Dalam mutasi kali ini, sebanyak sembilan Kapolda mendapat
penugasan baru sebagai bagian dari langkah penyegaran organisasi dan
regenerasi kepemimpinan di lingkungan Polri. Pergantian tersebut
dinilai menjadi strategi institusi untuk memperkuat efektivitas
kinerja, pelayanan kepada masyarakat, serta menjaga stabilitas
keamanan di daerah.
Sejumlah wilayah strategis yang mengalami pergantian
pimpinan antara lain Polda Jawa Barat, Sumatera Barat, Kalimantan
Utara, Bengkulu, Sulawesi Utara, Sulawesi Tengah, Maluku Utara, hingga
Nusa Tenggara Barat.
Salah satu rotasi yang menjadi perhatian adalah pergantian
Kapolda Jawa Barat. Irjen Pol Rudi Setiawan dimutasi menjadi Perwira
Tinggi (Pati) Bareskrim Polri setelah sebelumnya memimpin Polda Jawa
Barat. Posisi tersebut kini dipercayakan kepada Irjen Pol Pipit
Rismanto yang sebelumnya menjabat Kapolda Kalimantan Barat.
Di wilayah Sumatera Barat, Irjen Pol Gatot Tri Suryantana
mendapat penugasan baru sebagai Pati Lemdiklat Polri. Jabatan Kapolda
Sumatera Barat selanjutnya diemban Irjen Pol Djati Wiyoto Abadhy.

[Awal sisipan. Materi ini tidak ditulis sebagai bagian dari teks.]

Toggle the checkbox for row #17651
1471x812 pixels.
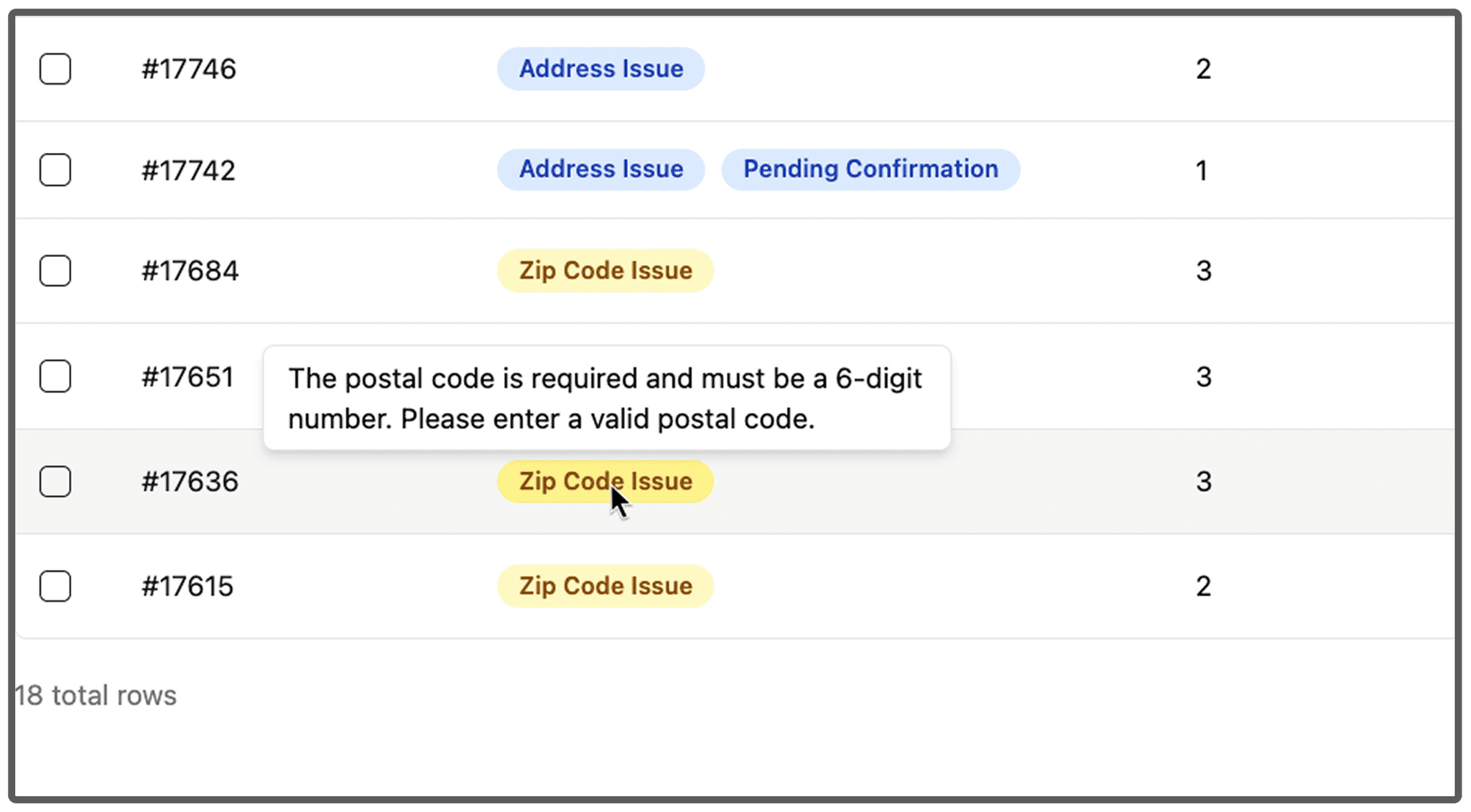coord(55,376)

Sementara itu, jabatan Kapolda Kalimantan Utara kini dipercayakan
kepada Brigjen Pol Agus Wijayanto menggantikan Irjen Pol Djati Wiyoto
yang mendapat promosi ke Sumatera Barat.
Rotasi juga terjadi di Polda Bengkulu. Irjen Pol Mardiyono
dimutasi dari jabatannya dan digantikan oleh Brigjen Pol Yudhi
Sulistianto Wahid sebagai Kapolda baru.
Di kawasan Indonesia Timur, Brigjen Pol Himawan Bayu Aji ditunjuk
memimpin Polda Sulawesi Utara menggantikan Irjen Pol Didik Agung
Widjanarko. Sedangkan di Polda Sulawesi Tengah, tongkat komando yang
sebelumnya dipegang Irjen Pol Endi Sutendi kini diteruskan Brigjen Pol
Nasri.
Untuk wilayah Maluku Utara, Brigjen Pol Arif Budiman
dipercaya menjabat Kapolda menggantikan Irjen Pol Waris Agono. Adapun
di Polda Nusa Tenggara Barat, Irjen Pol Kalingga Rendra Raharja resmi
ditunjuk menggantikan Irjen Pol Edy Murbowo.

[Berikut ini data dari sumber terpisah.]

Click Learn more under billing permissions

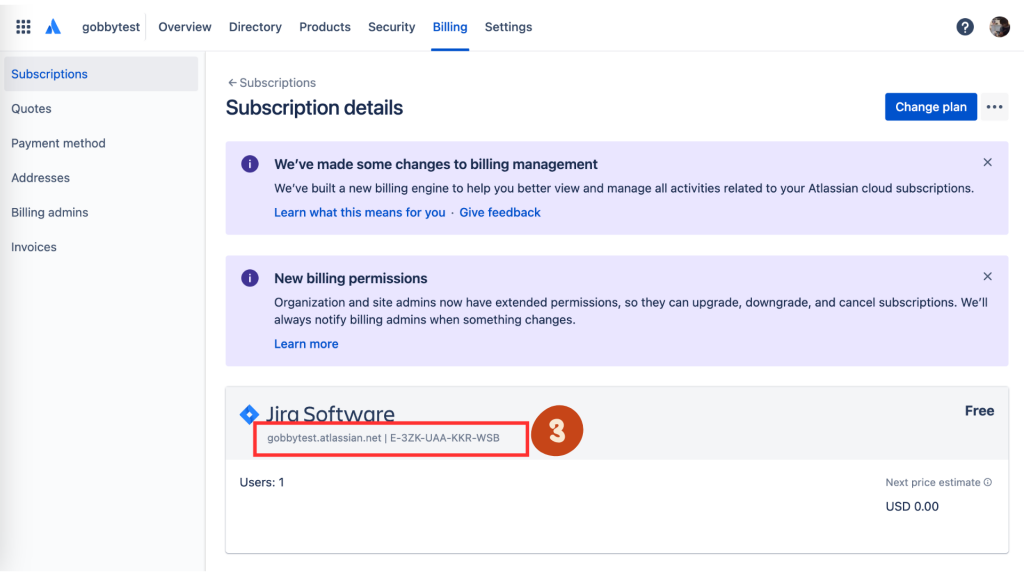tap(306, 344)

Kadiv Humas Polri Irjen Pol Johnny Eddizon Isir menegaskan
bahwa mutasi jabatan merupakan proses rutin dalam organisasi Polri.
Menurutnya, rotasi dilakukan sebagai bagian dari penyegaran sekaligus
pembinaan karier personel agar kinerja institusi semakin optimal.
“Mutasi adalah proses alamiah dalam organisasi untuk meningkatkan
kinerja dan pengembangan karier anggota,” ujar Johnny.,tulis poskta.